What Determines Mortgage Interest Rates
There are a variety of factors that change mortgage interest rates. Some of these factors are related closely to the mortgage industry, while others are only tangentially tied to it. As a general rule, certain types of loans tend to have higher or lower interest rates. For example, a 15-year fixed-rate mortgage usually carries a lower average interest rate than a 30-year fixed-rate mortgage. This is because the shorter term mortgage represents less risk than a longer term loan. Rates may also be determined by outside financial forces, like the changing of the funds rates from the Federal Reserve. The Federal Reserve may change short term interest rates (which effect long-term mortgage rates) as a way to control inflation, unemployment or the economy in general.
Factors Affecting a Buyer's Interest Rates
Although these broader aspects may carry the greatest weight in the interest rate that a buyer might receive, there are a number of factors specific to the buyer that are important as well. The mortgage interest rate a home borrower will pay also has much to do with their creditworthiness. This is determined by the lender through a thorough analysis of the buyer's:
- credit history
- credit score
- employment history
Borrowers who present an ideal application for credit are more likely to get better interest rate offers, including the lowest interest rates.

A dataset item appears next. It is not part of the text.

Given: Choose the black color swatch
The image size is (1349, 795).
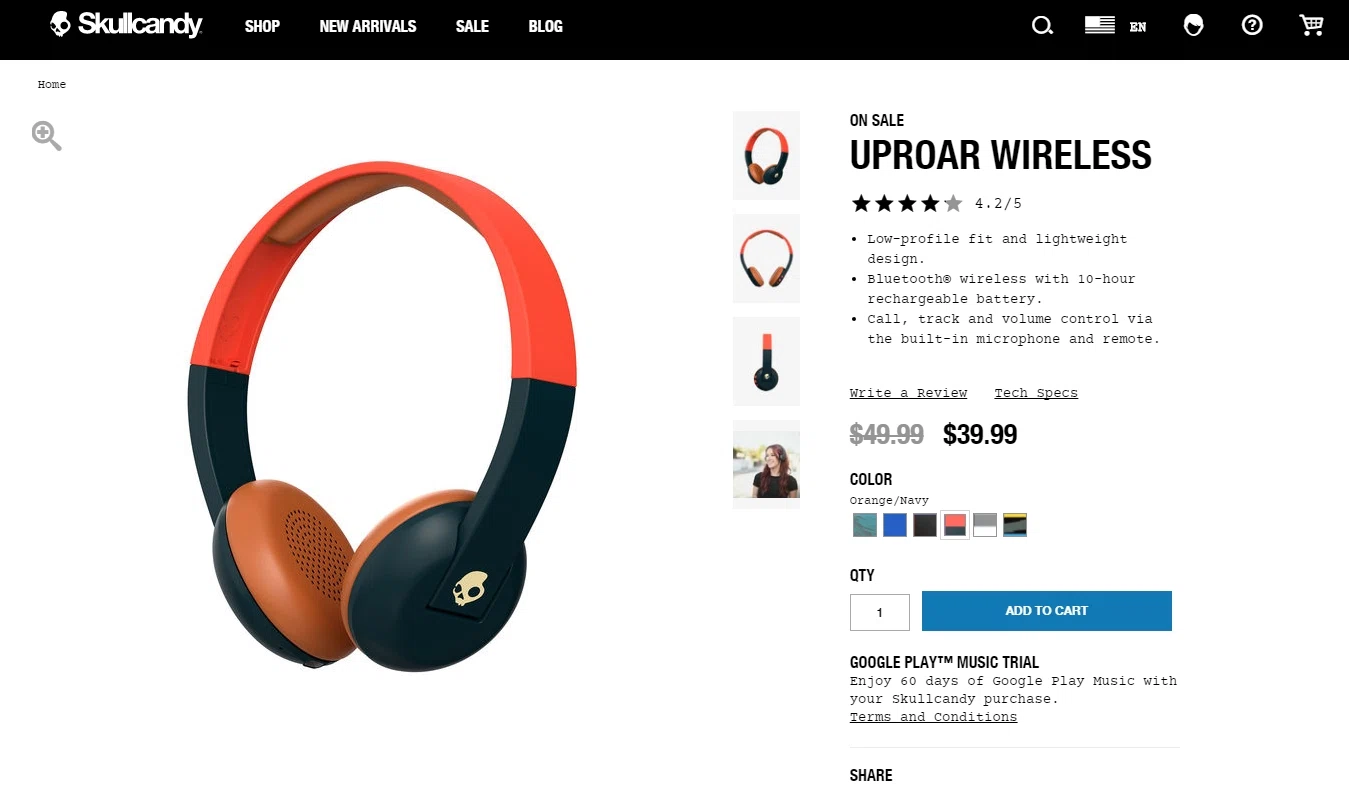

Nominal vs. Effective Interest Rates
When people start to seriously look at their mortgage applications and offers for credit, they may realize that the quoted interest rate and the annual percentage rate (APR) are not the same. In fact, the interest rate that a buyer is offered may be offset somewhat by additional costs and fees that the lender finds necessary for closing. The interest rate that the buyer would be charged for the mortgage is typically called the “nominal interest rate.”
The annual interest rate or APR is the effective rate once all of the closing costs are added into the loan. For example, two identical loans with the same principal amount and the same nominal interest rate might have different APR's. This is because one loan may have various closing costs added into the principal while the other loan does not.
How Interest Rates Affect Buying Power
After buyers have secured pre-approval for a mortgage loan, the lender or mortgage broker may walk them through various loan and payment scenarios. Knowing how much a loan costs per month is not just a matter of helping homeowners manage their budgets after buying a home. Loans have specific guidelines for the amount of a monthly payment borrowers can have based on their income. Lenders will sometimes make exceptions in special circumstances, like a high cost of living area. However, in most cases, buyers will be limited to a payment of less than 28 or 31 percent of their gross income.
The interest rate of the loan could dramatically increase or decrease the monthly payment, changing the total a buyer could qualify for. The higher the interest rate, the higher the month mortgage payment, due to more interest needing to be paid on the loan. A lower interest rate means a lower monthly mortgage payment. This is why buyers typically want to get the lowest rate possible.
Ways Buyers Could Lower Their Mortgage Interest Rates
If lowering interest increases buying power, buyers may wish to do what they can to keep that rate down in the first place. Experts believe that the best way to get the most ideal rate is to shop around for loans. Many borrowers do not shop around, which may cause them to pay more interest than they need to. Buyers can also pay down discount points at closing to lower the nominal interest rate. Otherwise, applicants could benefit from working to make their application as flawless as possible. A low-risk buyer is a boon for a lender, who will often offer better rates as a result.
Using Interest Rates to Plan for Home Buying
As they prepare to buy a home, people may read about rising or dropping interest rates. Since interest rates tend to change relatively slowly, buyers should be wary of rushing their plans in an effort to capture a better deal. However, people who are generally ready to buy a home may decide to use rate changes as an opportunity to begin the home buying process. Taking advantage of lower rates might help buyers have lower monthly house payments and could allow them to increase the budget for the price of the home.
Applying for a mortgage is a big decision that requires a lot of information. Most Memphis real estate agents can recommend one or several mortgage lenders that can assist home buyers get the most for their money and the lowest interest rates.